** Task to complete **
Answer these questions from the text on edrophonium testing below:
1. What initial intravenous dose of edrophonium does it give for adults?
2. Over what period does intramuscular neostigmine allow effects to be observed?
3. In up to what share of patients with myasthenia does ocular alignment paradoxically worsen with edrophonium?

** Extracted text **
Intravenous edrophonium is given with an initial dose of 2 mg,[87] followed after a minute by another 3-4 mg. The effect begins within 30-40 sec and fades after about 8-10 min. Pediatric doses are 1 mg for those under 34 kg and 2 mg for those above.[87] Side effects of excess muscarinic activity are common, including tearing, salivation, sweating, abdominal cramps and nausea, and provide useful confirmation that the patient has received an active systemic dose of the drug. Bradycardia, hypotension, and syncope may occur, and atropine in a ready syringe should be at hand for rapid reversal should such problems occur. Asthma and cardiac disease are relative contraindications: the sleep test[78] may be a useful substitute in patients with these. Placebo control can be used if the endpoint is difficult to measure: with ocular signs, however, a vague endpoint usually means that the test will be inconclusive,[91] regardless of placebo control. Intramuscular neostigmine can be used in patients with minimal or highly variable signs because it will allow observation of effects over a period of 30-60 min, including orthoptic measurements of ocular alignment.[92]

The measure of edrophonium effect in ocular myasthenia is contentious. Improvement in ptosis is the most reliable sign.[93] For the extra-ocular muscles, assessment of ocular alignment has been used frequently,[92] sometimes supplemented with the Lancaster red-green test[94] or Hess screens.[95] However, the ocular alignment in up to 25% of patients with myasthenia will paradoxically worsen with edrophonium,[94] and increased deviations can also be found in patients with other ocular motor palsies.[96] The major problem is that changes in alignment may not only reflect increased strength but also increased weakness after edrophonium,[91] which can occur in normal muscles and nonmyasthenic weakness.[66] Therefore, the measure of edrophonium effect is best served by observation of increased strength of a single muscle rather than changes in the relative strength of two muscles (i.e., ocular alignment).

** Records supplied **
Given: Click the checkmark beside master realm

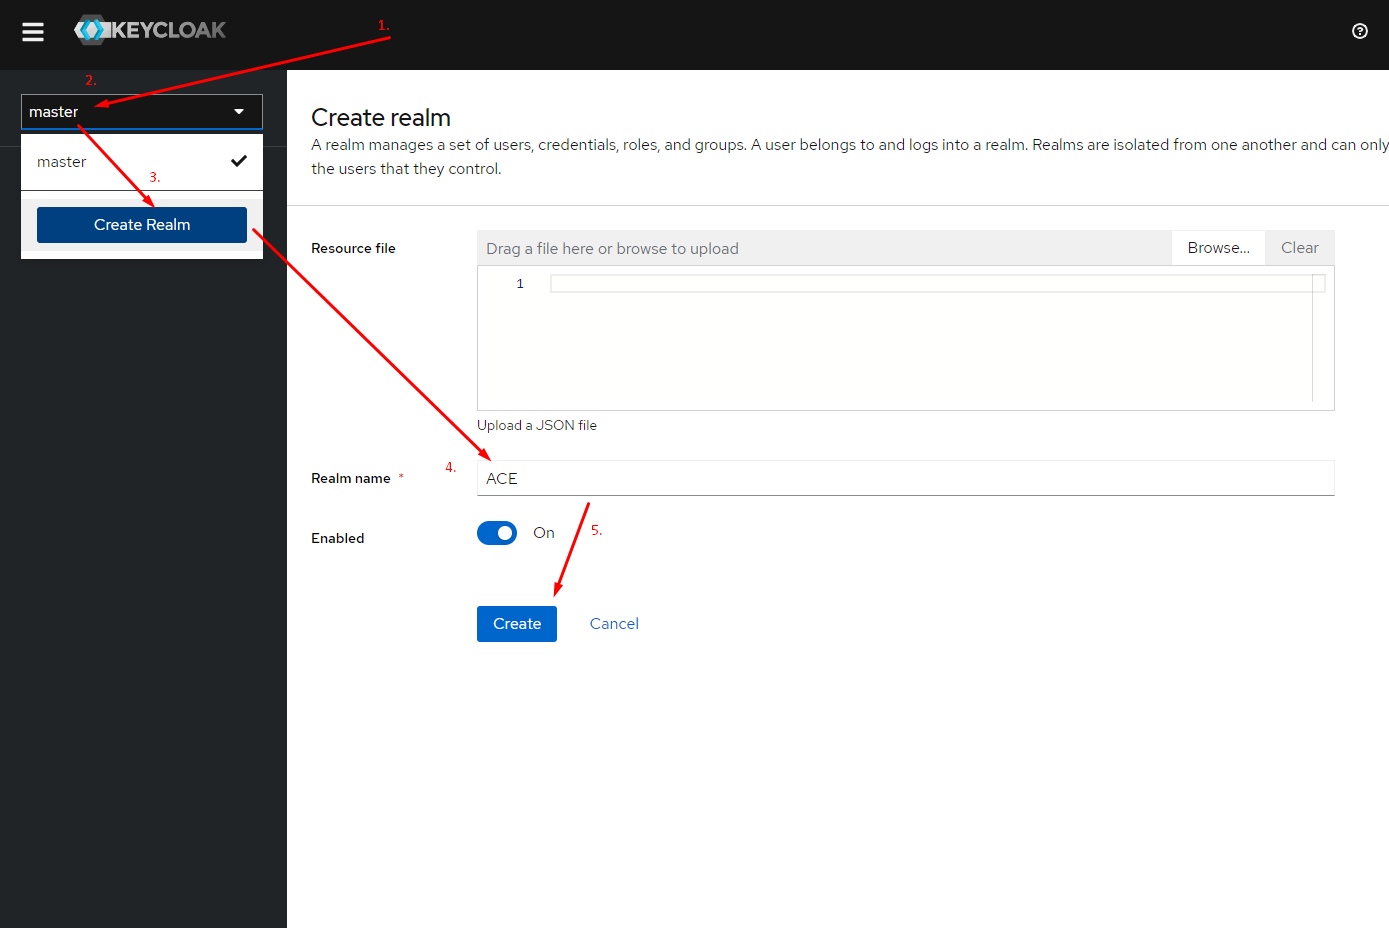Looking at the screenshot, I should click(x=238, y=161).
---
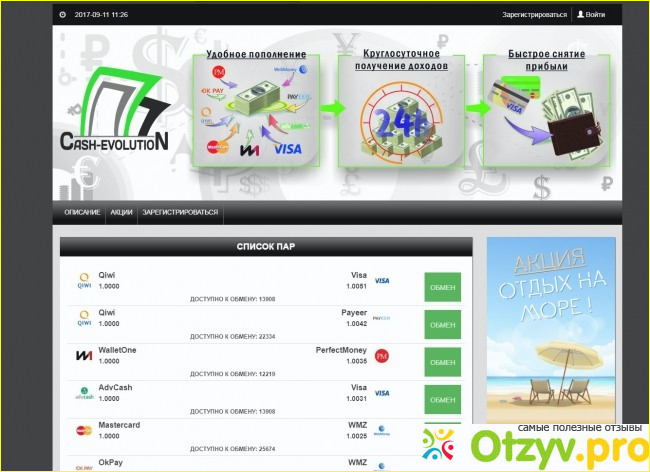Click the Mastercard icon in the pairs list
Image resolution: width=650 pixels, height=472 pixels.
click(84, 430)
...
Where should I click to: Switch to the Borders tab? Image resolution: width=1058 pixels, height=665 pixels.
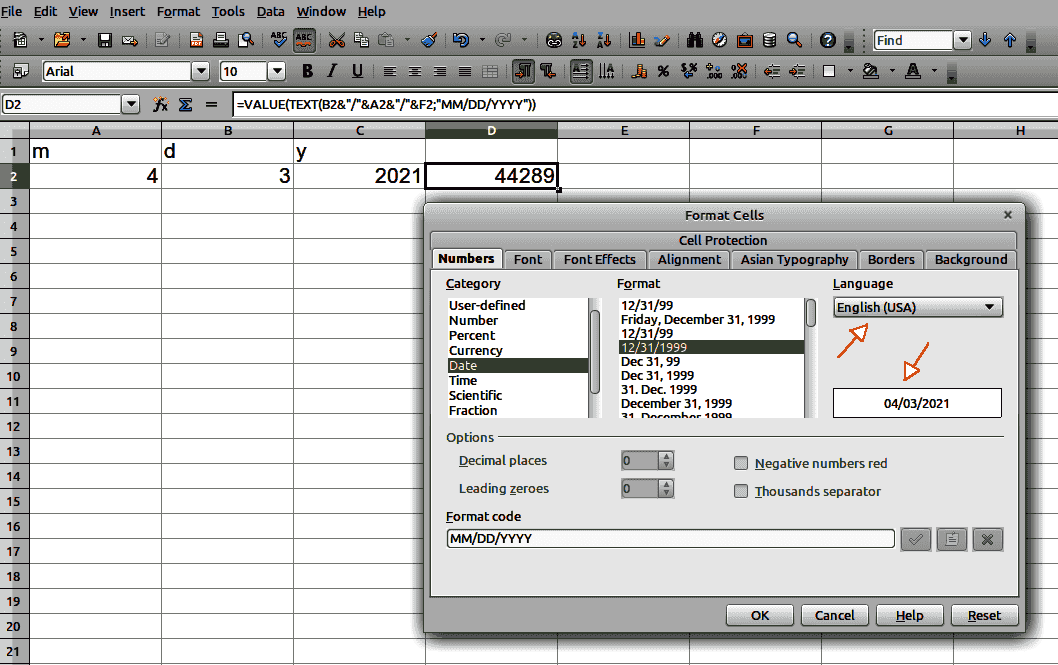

** Answer for the task **
1. 2 mg
2. 30-60 min
3. Up to 25%